▶ **Directive**: Rewrite the material from the line with "The image size is (1454, 702)." up to and including the line with "Action: click(x=385, y=14)", replacing "Where should I click to" with "Where do I click to" and leaving everything else unchanged.

▶ **Material shown**:
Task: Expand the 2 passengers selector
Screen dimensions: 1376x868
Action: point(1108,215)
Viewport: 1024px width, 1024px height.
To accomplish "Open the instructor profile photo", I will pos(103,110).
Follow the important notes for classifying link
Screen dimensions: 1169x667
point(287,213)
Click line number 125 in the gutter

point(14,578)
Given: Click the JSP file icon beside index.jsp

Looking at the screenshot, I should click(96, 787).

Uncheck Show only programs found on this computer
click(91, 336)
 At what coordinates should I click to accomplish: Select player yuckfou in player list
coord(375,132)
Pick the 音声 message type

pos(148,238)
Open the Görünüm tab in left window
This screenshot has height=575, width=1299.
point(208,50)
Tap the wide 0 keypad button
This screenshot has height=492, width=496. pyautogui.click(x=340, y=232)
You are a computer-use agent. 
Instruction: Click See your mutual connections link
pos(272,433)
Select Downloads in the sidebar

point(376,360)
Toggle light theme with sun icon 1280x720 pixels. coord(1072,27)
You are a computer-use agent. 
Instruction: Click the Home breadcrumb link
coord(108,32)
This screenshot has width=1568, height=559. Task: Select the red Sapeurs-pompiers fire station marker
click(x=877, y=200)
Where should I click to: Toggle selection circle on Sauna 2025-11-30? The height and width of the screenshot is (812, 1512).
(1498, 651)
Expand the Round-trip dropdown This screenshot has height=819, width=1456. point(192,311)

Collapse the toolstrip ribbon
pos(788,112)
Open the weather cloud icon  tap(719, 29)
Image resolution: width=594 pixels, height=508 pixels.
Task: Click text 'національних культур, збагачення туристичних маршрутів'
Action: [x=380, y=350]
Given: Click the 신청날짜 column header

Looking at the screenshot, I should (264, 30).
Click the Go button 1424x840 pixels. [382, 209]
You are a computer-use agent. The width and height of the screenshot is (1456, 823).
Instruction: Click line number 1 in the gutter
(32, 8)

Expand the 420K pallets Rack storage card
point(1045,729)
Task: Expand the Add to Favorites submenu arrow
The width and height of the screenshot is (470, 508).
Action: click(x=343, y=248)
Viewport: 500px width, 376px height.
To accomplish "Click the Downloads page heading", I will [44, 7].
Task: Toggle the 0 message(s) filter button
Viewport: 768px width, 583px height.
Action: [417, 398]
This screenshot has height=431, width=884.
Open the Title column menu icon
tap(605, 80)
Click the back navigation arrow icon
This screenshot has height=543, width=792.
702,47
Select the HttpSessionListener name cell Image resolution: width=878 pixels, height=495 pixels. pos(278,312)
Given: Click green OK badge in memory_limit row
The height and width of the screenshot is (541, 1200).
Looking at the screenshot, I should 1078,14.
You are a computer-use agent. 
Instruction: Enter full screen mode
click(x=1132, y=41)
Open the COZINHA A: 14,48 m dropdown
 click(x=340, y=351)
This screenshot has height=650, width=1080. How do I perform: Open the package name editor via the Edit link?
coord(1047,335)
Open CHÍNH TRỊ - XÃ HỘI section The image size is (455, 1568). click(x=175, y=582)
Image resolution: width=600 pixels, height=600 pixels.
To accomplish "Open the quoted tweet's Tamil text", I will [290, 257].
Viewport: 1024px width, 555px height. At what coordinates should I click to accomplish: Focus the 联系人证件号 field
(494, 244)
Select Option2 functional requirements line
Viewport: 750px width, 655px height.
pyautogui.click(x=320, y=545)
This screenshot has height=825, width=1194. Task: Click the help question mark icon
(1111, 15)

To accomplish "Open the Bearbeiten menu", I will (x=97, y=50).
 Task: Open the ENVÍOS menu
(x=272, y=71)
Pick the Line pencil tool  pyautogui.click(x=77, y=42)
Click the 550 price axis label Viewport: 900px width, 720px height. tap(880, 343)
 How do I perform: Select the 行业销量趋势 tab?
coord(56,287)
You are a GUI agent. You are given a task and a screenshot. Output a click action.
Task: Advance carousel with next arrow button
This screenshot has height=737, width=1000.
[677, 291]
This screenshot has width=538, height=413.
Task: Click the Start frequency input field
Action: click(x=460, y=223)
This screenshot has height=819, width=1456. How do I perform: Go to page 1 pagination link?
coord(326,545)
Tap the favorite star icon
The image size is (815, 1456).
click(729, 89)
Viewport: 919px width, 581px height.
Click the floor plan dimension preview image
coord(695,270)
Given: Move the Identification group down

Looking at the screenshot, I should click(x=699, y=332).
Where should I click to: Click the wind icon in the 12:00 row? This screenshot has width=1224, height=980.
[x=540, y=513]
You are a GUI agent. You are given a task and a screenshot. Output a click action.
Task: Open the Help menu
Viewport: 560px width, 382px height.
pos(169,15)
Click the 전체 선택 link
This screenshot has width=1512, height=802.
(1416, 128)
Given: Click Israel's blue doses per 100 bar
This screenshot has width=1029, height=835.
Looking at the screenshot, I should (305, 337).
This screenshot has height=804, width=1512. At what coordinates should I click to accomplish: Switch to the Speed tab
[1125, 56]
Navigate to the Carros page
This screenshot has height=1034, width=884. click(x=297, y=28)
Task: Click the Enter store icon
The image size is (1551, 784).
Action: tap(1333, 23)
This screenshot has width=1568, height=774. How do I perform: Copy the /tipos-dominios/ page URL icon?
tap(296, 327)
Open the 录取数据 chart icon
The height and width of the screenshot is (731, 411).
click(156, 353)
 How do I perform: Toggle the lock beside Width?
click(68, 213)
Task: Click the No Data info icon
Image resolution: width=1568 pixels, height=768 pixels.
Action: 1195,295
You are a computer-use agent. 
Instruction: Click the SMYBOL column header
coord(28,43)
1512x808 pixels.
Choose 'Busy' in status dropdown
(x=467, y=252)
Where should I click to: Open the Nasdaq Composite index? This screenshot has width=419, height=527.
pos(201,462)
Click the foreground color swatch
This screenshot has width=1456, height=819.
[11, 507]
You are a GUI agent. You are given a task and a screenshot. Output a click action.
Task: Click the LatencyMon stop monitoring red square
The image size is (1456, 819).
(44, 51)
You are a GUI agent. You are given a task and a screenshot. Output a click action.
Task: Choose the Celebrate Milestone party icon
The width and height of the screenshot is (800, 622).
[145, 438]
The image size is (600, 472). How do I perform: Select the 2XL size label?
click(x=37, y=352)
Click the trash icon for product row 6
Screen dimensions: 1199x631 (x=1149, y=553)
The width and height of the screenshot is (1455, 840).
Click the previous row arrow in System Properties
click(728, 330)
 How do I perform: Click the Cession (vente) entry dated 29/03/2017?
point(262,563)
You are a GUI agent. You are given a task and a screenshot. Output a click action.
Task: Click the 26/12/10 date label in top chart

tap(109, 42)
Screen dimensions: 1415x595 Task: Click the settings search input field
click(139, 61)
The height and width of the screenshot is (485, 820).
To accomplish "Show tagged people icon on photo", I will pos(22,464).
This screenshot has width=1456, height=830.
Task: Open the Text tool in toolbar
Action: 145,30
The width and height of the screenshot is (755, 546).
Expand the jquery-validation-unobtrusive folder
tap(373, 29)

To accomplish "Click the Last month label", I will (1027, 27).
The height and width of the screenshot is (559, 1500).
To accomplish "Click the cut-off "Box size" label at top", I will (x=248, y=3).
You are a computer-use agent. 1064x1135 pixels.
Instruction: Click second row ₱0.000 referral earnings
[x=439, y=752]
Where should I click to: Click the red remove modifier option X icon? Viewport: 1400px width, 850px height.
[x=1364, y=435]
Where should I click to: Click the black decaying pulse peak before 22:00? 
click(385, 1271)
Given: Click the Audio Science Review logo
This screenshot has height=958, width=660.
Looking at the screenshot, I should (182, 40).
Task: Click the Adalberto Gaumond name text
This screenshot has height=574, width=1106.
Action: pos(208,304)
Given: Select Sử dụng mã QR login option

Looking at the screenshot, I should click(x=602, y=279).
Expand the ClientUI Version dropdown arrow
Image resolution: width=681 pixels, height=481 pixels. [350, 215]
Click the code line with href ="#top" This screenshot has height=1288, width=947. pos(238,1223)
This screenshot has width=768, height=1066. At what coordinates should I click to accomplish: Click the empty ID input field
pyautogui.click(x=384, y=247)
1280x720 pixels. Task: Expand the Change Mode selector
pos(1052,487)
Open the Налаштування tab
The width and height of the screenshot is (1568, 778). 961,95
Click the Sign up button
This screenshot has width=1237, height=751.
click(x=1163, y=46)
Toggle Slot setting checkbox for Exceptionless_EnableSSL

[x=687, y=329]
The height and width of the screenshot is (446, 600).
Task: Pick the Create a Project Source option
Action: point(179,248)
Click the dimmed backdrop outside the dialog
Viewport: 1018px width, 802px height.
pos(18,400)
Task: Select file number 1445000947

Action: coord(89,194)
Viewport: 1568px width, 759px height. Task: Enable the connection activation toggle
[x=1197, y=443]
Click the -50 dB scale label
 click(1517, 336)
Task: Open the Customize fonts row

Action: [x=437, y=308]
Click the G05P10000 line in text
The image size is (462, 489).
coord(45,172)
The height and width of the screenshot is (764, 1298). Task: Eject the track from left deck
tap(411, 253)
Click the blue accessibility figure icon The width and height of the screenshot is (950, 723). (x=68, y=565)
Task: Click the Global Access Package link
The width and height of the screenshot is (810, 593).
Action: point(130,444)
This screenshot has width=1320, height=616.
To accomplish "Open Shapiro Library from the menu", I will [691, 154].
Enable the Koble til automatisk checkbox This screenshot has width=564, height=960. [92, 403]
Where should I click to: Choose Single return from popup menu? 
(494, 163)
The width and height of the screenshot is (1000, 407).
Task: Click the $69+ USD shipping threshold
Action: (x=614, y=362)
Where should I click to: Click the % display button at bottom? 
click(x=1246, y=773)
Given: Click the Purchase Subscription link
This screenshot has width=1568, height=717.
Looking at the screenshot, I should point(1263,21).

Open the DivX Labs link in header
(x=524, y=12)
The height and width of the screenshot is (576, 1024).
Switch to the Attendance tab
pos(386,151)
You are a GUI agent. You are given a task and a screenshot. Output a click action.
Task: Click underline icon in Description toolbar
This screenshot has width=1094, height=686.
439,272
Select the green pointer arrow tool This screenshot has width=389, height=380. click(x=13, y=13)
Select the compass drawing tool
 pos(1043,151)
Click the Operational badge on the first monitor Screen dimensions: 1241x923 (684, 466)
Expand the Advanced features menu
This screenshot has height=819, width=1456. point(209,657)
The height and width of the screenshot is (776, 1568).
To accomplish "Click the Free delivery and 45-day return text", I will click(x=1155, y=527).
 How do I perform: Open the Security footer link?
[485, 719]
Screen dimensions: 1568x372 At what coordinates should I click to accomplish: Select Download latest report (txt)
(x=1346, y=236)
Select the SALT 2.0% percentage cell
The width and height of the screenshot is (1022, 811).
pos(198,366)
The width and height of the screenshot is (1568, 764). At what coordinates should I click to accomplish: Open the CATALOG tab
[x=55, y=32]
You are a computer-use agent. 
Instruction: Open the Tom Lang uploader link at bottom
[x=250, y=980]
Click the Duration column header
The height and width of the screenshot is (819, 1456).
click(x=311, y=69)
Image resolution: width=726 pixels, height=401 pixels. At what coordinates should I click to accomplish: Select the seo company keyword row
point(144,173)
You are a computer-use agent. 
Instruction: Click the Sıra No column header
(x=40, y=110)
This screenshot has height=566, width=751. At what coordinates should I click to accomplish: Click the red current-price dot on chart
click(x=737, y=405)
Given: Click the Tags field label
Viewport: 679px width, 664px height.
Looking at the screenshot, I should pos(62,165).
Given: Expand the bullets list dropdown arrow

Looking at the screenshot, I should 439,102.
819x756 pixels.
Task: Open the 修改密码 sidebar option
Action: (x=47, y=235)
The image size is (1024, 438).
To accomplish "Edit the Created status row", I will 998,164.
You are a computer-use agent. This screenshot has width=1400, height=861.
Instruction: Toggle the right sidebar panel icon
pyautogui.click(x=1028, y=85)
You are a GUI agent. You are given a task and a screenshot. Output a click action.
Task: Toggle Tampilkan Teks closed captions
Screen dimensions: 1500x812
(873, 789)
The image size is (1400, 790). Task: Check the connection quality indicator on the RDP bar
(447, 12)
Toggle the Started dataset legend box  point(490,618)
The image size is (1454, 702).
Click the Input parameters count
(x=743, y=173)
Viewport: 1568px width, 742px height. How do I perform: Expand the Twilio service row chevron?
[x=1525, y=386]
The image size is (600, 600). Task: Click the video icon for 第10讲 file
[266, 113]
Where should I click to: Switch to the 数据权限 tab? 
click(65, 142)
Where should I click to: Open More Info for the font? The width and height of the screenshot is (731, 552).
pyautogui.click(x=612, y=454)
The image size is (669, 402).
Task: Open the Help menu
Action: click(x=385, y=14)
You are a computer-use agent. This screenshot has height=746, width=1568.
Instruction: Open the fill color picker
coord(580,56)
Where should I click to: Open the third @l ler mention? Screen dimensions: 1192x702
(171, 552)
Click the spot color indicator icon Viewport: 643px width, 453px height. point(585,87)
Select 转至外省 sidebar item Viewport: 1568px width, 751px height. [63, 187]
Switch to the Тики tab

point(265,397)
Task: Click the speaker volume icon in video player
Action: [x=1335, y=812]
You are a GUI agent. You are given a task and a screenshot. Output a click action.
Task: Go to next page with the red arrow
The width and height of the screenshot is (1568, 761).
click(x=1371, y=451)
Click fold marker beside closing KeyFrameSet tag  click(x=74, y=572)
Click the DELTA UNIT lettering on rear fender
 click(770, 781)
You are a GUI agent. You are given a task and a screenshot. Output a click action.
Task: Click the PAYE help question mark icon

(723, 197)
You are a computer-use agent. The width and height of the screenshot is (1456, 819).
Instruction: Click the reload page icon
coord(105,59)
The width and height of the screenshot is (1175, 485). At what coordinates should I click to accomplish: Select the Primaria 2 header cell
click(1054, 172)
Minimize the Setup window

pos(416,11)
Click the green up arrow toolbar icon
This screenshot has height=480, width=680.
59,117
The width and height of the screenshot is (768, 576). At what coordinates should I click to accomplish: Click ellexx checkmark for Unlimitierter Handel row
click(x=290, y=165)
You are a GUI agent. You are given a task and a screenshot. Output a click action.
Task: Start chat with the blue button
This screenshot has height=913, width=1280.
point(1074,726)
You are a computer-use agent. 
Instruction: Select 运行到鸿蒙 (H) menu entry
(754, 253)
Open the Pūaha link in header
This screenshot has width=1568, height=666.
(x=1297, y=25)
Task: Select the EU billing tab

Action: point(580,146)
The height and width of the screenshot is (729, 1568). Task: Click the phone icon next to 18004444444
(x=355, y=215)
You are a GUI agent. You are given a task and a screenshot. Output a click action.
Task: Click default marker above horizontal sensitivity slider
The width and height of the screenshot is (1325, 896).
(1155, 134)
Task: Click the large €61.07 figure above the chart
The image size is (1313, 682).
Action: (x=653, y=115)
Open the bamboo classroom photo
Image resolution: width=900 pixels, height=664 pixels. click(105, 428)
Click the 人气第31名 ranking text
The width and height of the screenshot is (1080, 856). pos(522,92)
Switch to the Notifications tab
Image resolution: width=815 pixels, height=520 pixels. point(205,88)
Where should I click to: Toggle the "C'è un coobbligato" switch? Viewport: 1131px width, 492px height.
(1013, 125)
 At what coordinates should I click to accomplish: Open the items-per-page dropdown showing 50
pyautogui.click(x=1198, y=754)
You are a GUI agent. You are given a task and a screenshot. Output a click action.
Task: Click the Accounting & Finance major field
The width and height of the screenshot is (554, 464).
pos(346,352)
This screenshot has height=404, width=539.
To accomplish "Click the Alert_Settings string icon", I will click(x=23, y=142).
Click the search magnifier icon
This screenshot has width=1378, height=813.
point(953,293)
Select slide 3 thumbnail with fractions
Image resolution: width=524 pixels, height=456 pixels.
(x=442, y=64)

▶ **Correct result**:
The image size is (1454, 702).
Click the Input parameters count
(x=743, y=173)
Viewport: 1568px width, 742px height. How do I perform: Expand the Twilio service row chevron?
[x=1525, y=386]
The image size is (600, 600). Task: Click the video icon for 第10讲 file
[266, 113]
Where do I click to: Switch to the 数据权限 tab? 
click(65, 142)
Where do I click to: Open More Info for the font? The width and height of the screenshot is (731, 552).
pyautogui.click(x=612, y=454)
The image size is (669, 402).
Task: Open the Help menu
Action: click(x=385, y=14)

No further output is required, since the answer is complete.